What you are asked to do - In these records, how many lines contain "will"? Please reply with the number only.

#### Supplied material ####

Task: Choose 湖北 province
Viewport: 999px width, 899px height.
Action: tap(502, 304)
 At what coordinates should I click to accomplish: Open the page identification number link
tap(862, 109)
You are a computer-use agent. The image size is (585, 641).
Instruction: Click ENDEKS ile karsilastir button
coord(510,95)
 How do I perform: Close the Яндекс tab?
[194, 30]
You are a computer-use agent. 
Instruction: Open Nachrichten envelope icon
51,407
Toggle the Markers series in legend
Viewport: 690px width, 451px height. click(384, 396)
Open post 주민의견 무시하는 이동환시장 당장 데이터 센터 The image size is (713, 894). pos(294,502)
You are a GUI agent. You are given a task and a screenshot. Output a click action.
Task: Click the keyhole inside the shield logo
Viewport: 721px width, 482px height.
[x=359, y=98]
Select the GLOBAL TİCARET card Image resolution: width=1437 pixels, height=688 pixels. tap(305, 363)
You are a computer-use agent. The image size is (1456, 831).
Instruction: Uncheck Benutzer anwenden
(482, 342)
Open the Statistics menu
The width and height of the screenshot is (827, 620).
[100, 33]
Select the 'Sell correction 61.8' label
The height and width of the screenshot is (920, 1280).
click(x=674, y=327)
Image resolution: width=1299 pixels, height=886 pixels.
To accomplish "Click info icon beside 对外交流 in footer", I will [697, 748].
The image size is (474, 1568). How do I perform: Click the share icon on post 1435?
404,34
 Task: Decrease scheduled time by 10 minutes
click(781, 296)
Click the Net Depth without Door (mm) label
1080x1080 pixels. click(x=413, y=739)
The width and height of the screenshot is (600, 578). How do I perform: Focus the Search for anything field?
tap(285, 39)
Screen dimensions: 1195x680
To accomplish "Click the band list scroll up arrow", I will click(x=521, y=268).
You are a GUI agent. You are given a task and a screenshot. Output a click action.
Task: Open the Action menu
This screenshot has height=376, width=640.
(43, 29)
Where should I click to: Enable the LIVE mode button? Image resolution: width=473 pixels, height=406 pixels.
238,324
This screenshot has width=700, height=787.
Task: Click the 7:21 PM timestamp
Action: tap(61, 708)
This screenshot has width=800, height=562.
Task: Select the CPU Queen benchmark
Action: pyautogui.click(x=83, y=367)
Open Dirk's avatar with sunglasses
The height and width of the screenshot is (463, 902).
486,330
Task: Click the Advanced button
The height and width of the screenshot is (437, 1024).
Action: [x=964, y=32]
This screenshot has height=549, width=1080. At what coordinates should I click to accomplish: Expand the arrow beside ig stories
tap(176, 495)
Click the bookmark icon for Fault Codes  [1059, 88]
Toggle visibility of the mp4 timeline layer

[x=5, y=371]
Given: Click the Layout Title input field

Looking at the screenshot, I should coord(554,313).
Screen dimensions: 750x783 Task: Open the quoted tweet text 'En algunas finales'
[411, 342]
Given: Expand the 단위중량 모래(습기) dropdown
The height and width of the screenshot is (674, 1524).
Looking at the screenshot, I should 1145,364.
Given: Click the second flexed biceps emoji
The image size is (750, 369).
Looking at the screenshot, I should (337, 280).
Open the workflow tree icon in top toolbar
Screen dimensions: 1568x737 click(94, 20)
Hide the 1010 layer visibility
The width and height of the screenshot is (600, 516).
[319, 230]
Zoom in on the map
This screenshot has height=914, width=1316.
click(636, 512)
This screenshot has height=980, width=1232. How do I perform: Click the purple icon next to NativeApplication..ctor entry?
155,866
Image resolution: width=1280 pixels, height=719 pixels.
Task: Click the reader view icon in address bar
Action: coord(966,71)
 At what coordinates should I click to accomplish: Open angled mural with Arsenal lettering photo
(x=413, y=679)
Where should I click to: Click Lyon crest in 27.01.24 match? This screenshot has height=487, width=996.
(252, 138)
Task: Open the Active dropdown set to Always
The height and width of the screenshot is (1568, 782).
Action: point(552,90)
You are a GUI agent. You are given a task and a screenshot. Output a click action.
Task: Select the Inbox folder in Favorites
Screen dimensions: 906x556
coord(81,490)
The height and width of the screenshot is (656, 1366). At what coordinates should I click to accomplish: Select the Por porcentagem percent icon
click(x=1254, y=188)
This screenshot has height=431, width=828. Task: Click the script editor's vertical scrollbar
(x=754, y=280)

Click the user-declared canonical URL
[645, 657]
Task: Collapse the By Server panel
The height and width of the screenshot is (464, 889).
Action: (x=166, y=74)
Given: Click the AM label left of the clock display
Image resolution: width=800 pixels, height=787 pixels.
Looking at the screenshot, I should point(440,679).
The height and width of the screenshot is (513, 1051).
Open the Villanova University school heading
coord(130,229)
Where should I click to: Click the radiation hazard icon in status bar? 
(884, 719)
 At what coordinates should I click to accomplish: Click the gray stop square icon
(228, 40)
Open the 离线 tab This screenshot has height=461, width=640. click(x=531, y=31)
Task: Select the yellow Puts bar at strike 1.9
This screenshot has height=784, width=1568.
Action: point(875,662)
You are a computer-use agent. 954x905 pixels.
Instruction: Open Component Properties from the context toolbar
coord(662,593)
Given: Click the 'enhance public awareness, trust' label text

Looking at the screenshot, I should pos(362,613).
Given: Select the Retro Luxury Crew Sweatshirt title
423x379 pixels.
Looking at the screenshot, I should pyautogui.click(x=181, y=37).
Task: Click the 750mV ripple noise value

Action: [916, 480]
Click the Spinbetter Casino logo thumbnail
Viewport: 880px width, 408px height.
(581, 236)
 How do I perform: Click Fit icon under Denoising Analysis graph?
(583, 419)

####

Answer area - 2